Suara.com - Komisi Perlindungan Anak Indonesia (KPAI) menyoroti tajam serangkaian kasus keracunan massal dari program Makan Bergizi Gratis (MBG) yang kembali muncul.
Sistem distribusi MBG dinilai gagal total dan secara nyata mengancam keselamatan fisik generasi muda di seluruh Indonesia.
Wakil Ketua Komisi Perlindungan Anak Indonesia (KPAI), Jasra Putra, mengatakan ada krisis tata kelola dalam program itu.
Sehingga muncul berbagai ancaman mulai dari penularan penyakit mematikan dari pekerja dapur, hingga buruknya armada pengangkut yang membiarkan makanan busuk di jalan sebelum sampai ke tangan para siswa.
"Yang sedang kita hadapi bukan hanya persoalan makanan yang basi atau keracunan di sekolah," kata Jasra dalam keterangannya, Sabtu (8/8/2026).
"Yang sedang kita hadapi adalah kegagalan menjaga rantai distribusi pangan, mulai dari dapur SPPG, pengemasan, penyimpanan, transportasi, waktu tempuh, hingga makanan diterima dan dikonsumsi oleh anak-anak. Anak tidak boleh menjadi korban dari sistem yang belum siap," katanya menambahkan.
Tudingan keras KPAI tersebut lahir dari fakta lapangan yang memprihatinkan sepanjang rentang pelaksanaan program tahun ini.
Pada bulan Juli saja, sudah ada ribuan anak yang terkena keracunan.
Tercatat 707 anak di Jawa Tengah, ratusan siswa di Wates Yogyakarta, hingga ratusan anak dan ibu hamil di Papua mendadak tumbang akibat dugaan keracunan massal usai menyantap hidangan MBG.
"Anak-anak seharusnya menerima makanan yang benar-benar fresh, hangat, aman, dan layak konsumsi. Ketika makanan diterima setelah melewati waktu distribusi yang panjang, maka negara sedang mempertaruhkan kesehatan jutaan anak hanya karena rantai logistik belum mampu menjamin keamanan pangan," ucapnya.
Kondisi tata kelola di lapangan kian membahayakan sebab makanan diproduksi jauh sebelum jam konsumsi.

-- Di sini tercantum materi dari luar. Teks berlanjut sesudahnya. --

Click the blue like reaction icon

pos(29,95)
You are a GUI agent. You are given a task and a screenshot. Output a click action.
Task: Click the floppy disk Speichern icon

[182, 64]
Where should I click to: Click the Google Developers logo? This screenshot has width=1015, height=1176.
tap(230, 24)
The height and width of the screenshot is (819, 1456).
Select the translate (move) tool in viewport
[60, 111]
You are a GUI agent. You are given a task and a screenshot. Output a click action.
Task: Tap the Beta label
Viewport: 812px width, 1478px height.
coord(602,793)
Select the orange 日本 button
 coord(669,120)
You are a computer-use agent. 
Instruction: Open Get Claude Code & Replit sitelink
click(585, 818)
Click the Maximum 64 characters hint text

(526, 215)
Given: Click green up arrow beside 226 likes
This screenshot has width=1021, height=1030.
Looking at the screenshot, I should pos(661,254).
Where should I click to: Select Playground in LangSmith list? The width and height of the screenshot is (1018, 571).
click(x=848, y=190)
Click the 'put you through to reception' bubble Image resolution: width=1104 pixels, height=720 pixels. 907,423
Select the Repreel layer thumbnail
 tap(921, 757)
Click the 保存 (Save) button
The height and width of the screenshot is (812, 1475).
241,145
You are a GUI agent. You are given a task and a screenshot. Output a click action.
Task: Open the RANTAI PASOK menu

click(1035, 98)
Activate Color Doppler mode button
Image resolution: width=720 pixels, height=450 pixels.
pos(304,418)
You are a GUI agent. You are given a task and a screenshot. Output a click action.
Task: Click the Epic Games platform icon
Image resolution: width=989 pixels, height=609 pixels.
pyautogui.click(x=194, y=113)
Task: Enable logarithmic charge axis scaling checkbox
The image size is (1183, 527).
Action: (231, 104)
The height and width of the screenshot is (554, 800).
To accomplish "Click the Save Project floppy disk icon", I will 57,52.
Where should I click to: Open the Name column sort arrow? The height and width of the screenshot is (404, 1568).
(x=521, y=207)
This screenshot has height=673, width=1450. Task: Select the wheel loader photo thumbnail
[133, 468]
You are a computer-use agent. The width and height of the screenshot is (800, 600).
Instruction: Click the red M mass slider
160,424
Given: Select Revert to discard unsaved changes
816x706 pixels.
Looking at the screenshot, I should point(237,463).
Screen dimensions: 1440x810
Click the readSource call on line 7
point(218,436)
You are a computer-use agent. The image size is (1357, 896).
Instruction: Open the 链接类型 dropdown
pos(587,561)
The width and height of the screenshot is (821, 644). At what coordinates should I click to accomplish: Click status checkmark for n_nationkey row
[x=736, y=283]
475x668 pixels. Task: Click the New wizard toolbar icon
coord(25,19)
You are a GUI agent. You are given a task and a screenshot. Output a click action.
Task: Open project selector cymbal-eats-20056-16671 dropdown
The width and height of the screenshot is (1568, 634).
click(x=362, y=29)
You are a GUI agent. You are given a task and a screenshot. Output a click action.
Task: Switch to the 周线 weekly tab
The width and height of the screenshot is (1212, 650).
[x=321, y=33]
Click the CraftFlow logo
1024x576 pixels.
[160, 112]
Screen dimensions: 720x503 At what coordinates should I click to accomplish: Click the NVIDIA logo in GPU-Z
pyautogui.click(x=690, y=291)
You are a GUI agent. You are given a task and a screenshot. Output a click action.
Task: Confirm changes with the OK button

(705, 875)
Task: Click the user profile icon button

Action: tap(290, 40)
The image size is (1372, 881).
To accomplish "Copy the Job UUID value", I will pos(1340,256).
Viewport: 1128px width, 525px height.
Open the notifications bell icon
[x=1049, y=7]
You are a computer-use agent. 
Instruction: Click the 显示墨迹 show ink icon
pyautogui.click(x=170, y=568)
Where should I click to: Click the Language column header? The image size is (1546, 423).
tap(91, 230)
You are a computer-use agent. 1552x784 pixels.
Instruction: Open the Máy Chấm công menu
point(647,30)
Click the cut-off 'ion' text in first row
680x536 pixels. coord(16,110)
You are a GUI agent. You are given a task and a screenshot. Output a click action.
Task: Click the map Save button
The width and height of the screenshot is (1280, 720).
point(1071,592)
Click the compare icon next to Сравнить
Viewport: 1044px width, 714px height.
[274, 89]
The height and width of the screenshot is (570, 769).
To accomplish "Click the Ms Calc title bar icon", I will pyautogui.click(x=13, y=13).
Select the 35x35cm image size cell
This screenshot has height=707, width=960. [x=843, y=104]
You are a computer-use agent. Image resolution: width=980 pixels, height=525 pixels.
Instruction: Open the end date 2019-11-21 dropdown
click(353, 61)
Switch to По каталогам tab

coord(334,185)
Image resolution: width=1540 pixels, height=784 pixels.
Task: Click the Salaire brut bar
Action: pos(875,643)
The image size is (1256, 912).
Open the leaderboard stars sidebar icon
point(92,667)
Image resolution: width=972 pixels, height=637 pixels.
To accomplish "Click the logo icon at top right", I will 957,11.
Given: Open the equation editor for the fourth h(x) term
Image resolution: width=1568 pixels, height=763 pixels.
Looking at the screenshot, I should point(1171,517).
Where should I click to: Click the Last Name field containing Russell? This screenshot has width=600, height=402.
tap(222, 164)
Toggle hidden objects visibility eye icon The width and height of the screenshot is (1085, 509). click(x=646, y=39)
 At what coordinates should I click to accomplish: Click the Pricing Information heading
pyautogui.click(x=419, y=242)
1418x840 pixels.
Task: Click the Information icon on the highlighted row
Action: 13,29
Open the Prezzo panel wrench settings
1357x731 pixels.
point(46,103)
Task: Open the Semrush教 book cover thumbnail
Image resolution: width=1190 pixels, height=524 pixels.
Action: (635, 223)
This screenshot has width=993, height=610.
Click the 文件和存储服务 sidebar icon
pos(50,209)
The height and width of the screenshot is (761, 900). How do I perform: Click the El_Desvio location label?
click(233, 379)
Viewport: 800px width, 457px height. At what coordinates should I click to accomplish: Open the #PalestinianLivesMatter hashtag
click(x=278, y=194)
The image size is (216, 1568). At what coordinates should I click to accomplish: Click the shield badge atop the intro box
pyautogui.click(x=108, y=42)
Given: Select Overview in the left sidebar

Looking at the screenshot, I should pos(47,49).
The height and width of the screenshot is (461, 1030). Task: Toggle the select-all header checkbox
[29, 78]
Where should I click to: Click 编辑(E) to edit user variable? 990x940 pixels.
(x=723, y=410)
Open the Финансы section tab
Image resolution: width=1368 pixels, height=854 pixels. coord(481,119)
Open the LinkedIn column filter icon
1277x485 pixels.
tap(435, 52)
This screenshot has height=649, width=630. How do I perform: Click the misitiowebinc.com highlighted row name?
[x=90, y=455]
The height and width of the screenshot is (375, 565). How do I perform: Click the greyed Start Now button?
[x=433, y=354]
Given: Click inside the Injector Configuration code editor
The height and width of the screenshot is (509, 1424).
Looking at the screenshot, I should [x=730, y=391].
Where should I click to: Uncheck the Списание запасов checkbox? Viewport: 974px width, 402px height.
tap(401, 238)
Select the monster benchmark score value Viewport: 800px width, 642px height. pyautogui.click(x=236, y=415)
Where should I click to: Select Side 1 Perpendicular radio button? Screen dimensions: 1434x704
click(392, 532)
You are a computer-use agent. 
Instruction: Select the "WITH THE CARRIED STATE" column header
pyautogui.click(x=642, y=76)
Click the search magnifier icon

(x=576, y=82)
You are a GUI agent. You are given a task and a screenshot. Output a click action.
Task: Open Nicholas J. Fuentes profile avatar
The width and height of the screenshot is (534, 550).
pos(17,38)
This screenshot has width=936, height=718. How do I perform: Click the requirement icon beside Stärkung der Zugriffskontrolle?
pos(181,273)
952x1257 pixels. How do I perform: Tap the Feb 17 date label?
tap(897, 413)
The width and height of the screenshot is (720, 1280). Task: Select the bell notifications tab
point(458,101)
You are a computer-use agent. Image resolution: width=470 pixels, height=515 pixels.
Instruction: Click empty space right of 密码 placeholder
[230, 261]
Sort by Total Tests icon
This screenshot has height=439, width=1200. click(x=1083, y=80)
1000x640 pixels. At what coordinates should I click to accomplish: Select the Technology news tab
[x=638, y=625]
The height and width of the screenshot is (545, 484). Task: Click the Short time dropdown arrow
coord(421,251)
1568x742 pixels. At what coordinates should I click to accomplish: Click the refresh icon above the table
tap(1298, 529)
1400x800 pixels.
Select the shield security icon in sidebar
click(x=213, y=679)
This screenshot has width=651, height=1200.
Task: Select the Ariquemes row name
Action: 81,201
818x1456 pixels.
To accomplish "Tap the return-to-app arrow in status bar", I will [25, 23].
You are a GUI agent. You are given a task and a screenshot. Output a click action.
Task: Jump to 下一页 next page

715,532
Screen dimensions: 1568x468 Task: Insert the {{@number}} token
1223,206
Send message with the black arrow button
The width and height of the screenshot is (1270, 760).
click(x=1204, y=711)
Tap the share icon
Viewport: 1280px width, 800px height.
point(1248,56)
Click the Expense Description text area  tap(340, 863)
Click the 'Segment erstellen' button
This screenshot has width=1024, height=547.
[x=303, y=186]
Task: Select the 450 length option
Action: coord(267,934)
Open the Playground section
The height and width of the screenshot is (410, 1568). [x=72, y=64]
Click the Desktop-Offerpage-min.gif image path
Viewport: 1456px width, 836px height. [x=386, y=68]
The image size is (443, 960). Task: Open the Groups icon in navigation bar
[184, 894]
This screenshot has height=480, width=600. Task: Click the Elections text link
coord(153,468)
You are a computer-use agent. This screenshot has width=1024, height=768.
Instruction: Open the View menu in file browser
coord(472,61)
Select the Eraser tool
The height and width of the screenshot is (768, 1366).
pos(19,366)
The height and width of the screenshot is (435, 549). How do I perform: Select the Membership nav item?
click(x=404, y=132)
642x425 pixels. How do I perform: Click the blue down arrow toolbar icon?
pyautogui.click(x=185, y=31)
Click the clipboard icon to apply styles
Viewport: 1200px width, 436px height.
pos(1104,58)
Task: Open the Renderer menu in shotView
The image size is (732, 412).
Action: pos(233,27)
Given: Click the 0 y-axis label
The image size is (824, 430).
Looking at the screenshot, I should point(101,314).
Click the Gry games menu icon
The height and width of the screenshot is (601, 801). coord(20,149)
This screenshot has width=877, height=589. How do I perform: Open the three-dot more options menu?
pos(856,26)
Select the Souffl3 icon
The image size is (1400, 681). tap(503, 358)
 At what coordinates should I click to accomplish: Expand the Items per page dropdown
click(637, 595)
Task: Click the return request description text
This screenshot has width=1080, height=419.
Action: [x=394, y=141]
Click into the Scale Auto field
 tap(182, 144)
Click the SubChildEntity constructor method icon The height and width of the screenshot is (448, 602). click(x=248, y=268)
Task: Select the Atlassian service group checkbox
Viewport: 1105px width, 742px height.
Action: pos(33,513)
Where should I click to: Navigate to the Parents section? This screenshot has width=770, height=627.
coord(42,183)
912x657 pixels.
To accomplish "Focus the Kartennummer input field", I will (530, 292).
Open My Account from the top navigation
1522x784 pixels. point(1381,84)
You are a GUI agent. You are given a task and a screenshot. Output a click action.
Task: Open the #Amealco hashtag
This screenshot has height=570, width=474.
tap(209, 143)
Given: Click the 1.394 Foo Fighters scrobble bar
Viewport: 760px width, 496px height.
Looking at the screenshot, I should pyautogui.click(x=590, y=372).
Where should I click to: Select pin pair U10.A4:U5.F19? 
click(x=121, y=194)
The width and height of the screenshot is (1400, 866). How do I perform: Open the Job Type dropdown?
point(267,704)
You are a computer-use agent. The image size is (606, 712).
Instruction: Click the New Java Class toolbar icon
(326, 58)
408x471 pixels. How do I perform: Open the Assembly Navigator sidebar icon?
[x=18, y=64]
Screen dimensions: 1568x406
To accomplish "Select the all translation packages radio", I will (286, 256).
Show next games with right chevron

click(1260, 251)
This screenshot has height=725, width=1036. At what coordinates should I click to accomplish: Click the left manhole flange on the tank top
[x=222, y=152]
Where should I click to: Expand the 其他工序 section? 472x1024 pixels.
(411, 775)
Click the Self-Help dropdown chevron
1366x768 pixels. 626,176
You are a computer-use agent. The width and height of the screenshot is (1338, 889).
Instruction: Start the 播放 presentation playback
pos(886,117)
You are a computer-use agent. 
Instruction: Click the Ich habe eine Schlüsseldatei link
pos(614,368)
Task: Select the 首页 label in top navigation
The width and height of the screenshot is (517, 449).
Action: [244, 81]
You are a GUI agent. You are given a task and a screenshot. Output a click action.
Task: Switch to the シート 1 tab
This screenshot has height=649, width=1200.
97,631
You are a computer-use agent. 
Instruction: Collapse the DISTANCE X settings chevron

Belum lagi saat terjebak kemacetan ketika diantar, serta diangkut kendaraan tanpa standar kontrol suhu baku.
Makanan yang dibiarkan berjam-jam dalam suhu ruang berubah menjadi sarang perkembangan bakteri beracun sebelum disajikan di atas meja belajar anak-anak.
"Kalau keracunan terus berulang di berbagai daerah, maka yang harus dievaluasi bukan hanya menu makanannya, tetapi seluruh sistem produksi, distribusi, penyimpanan, dan pengawasannya," tegasnya
"Keracunan yang berulang adalah tanda bahwa persoalan belum selesai," katanya menambahkan.

Jasra bilang bukan cuma persoalan makanan basi, ada ancaman sanitasi mematikan yang meledak di Kabupaten Bima, NTB, setelah belasan relawan dapur MBG di Kecamatan Bolo dan Soromandi terdeteksi positif terpapar penyakit menular hepatitis.
KPAI menegaskan bahwa pemaksaan kapasitas dapur tanpa skrining kesehatan ketat adalah bentuk pembiaran jahat yang menaruh zat berbahaya langsung di piring makan siswa.
"Pekerja dapur berada pada titik paling kritis dalam sistem keamanan pangan. Ketika pekerja yang mengolah dan mendistribusikan makanan diduga terpapar penyakit menular, maka negara harus memastikan bahwa skrining kesehatan, higiene, sanitasi, dan perlindungan tenaga kerja benar-benar berjalan," tuturnya.
Atas karut-marut kelola yang terstruktur ini, KPAI mendesak audit nasional total terhadap seluruh Satuan Pelayanan Pemenuhan Gizi (SPPG).
Meliputi pembatasan ketat waktu distribusi, hingga transparansi investigasi secara terbuka kepada publik.
Pemerintah diminta membongkar ego sektoral ketimbang sibuk memoles citra di tengah penderitaan anak-anak yang dirawat di rumah sakit.
Menurutnya program gizi nasional tidak boleh hanya mengejar target jumlah penerima manfaat semata. Terdapat berbagai peristiwa yang kini harus diurus oleh pemerintah dalam program ini.
"Program ini harus mampu menjamin bahwa makanan benar-benar sampai kepada anak dalam kondisi yang aman, hangat, segar, dan layak konsumsi. Negara tidak boleh membiarkan anak-anak menjadi pihak yang menanggung risiko dari kelemahan tata kelola, distribusi, dan pengawasan," pungkasnya.